(Records shown Opens)

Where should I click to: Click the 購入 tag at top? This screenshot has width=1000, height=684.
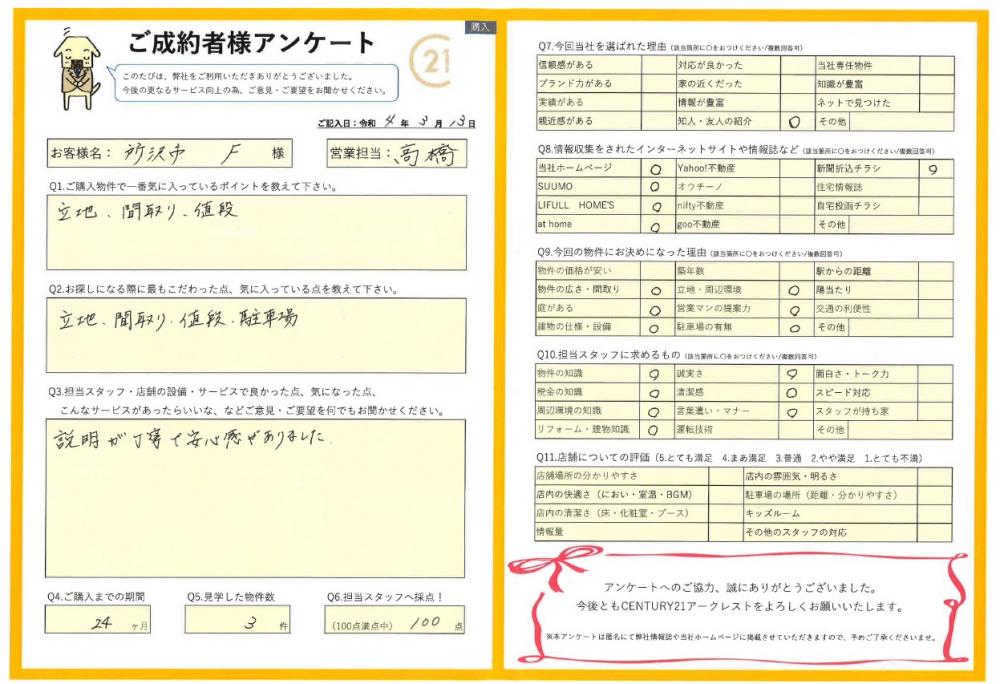(x=480, y=27)
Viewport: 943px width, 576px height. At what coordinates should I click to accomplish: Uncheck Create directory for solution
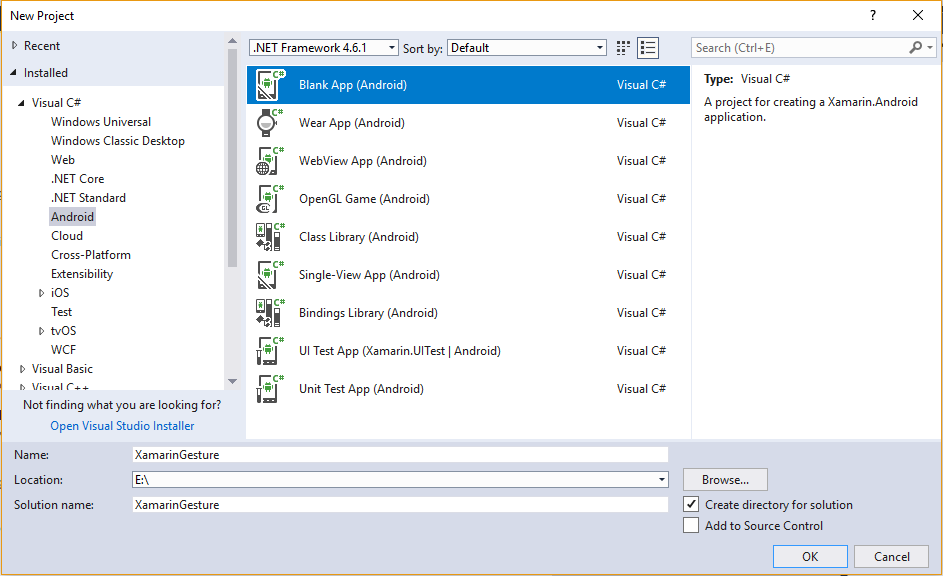coord(691,505)
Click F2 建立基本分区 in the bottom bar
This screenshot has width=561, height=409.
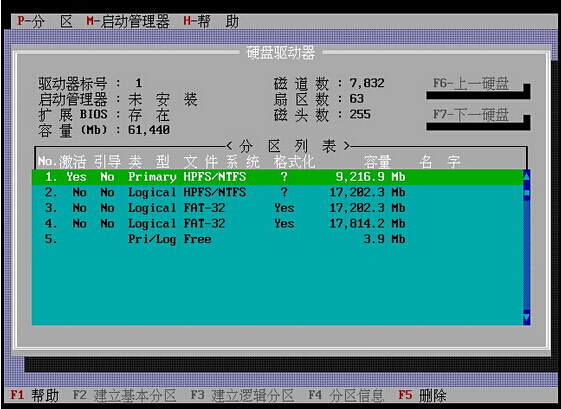tap(125, 395)
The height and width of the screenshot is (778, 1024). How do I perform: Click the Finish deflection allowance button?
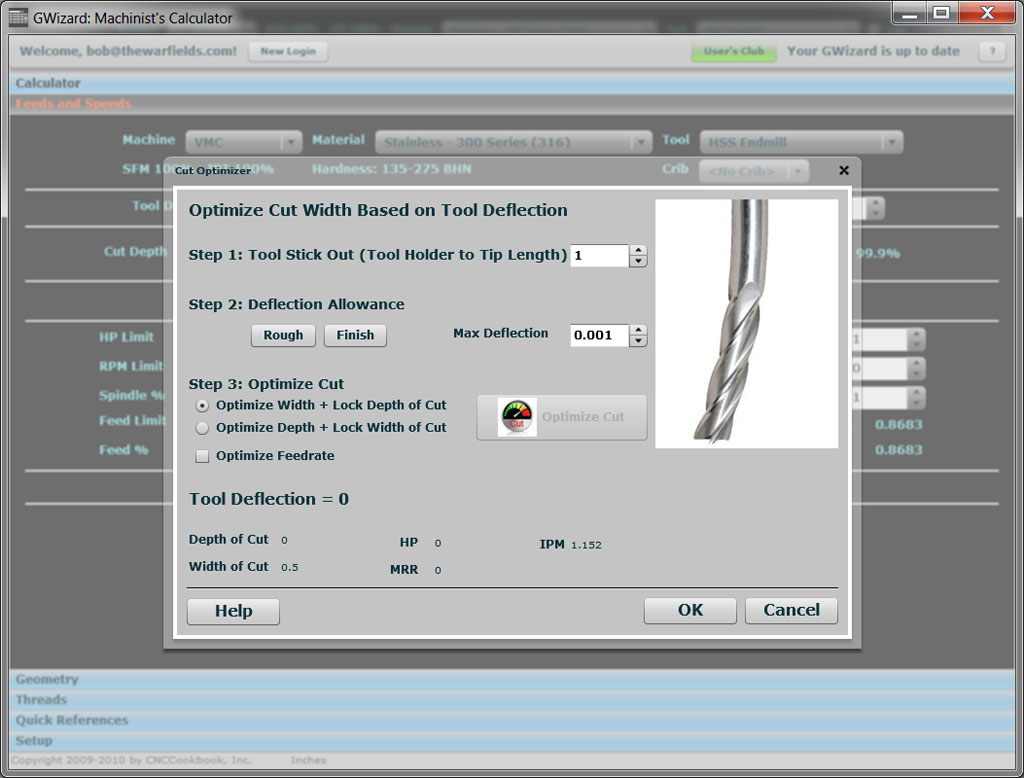pos(355,335)
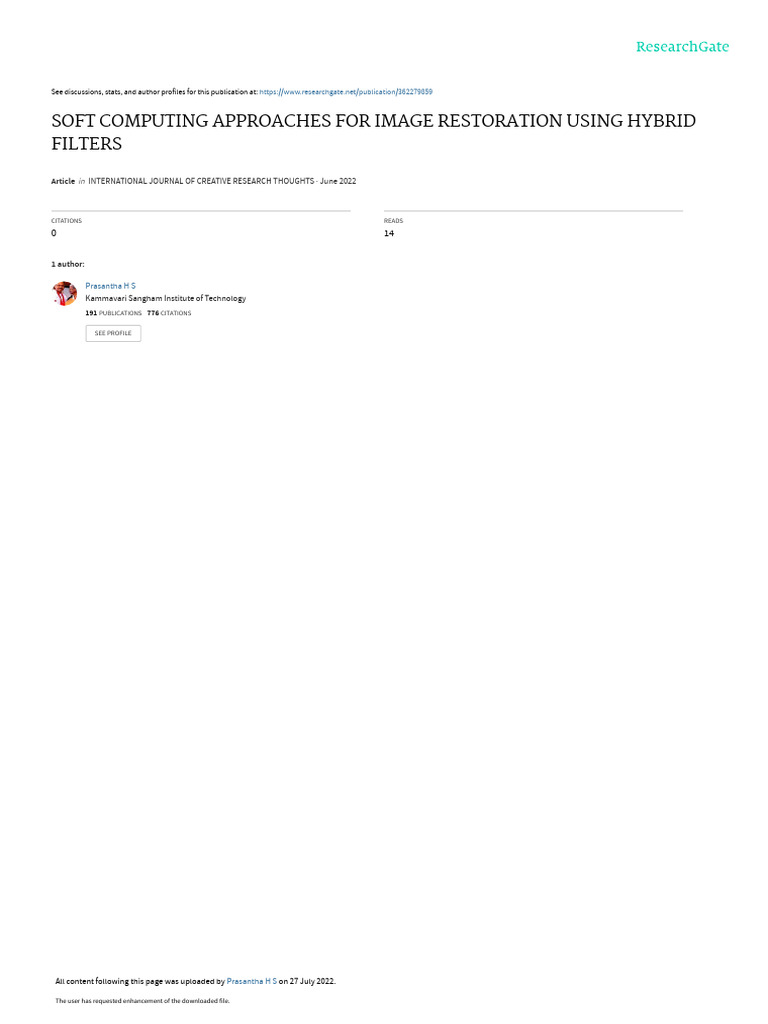View the author's 191 publications stat

point(114,313)
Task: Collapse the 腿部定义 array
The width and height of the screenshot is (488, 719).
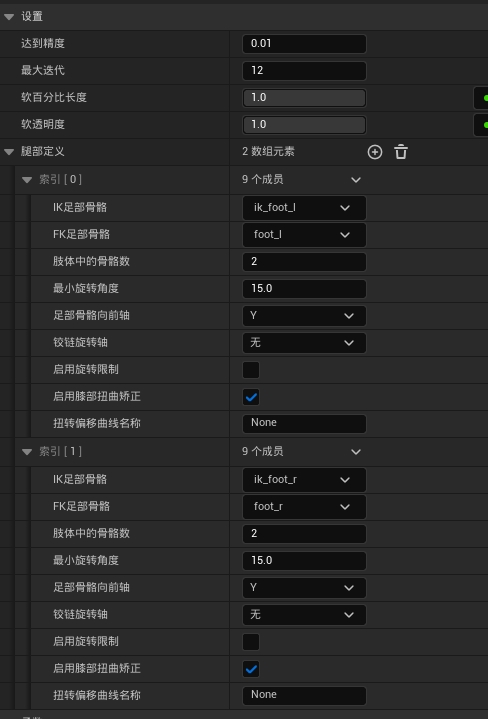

(Records shown Closes)

Exercise goal: This exercise calls for the records to be given again exactly, without the images.

Result:
Where should I click to: Click the 購入 tag at top? This screenshot has width=1000, height=684.
(x=480, y=27)
Viewport: 943px width, 576px height. At what coordinates should I click to accomplish: Uncheck Create directory for solution
coord(691,505)
Click F2 建立基本分区 in the bottom bar
This screenshot has width=561, height=409.
tap(125, 395)
The height and width of the screenshot is (778, 1024). How do I perform: Click the Finish deflection allowance button?
pos(355,335)
View the author's 191 publications stat

point(114,313)
Task: Collapse the 腿部定义 array
The width and height of the screenshot is (488, 719).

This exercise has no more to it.